(Rows from a screen grounding dataset)
▬▬▬▬▬▬

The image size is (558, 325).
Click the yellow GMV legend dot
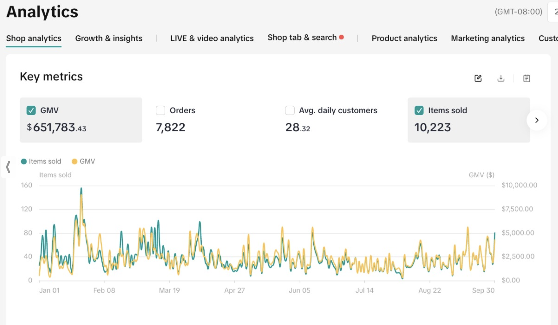click(74, 161)
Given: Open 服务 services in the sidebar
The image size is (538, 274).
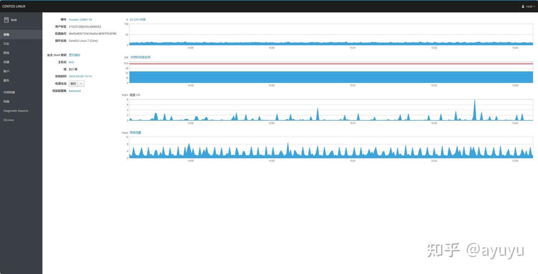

▬▬▬▬▬▬

Write out the rows again, swapping "image size" for "screenshot size" throughout and keeping everything else the same. Leave out the pictures.

The screenshot size is (558, 325).
Click the yellow GMV legend dot
click(74, 161)
Given: Open 服务 services in the sidebar
The screenshot size is (538, 274).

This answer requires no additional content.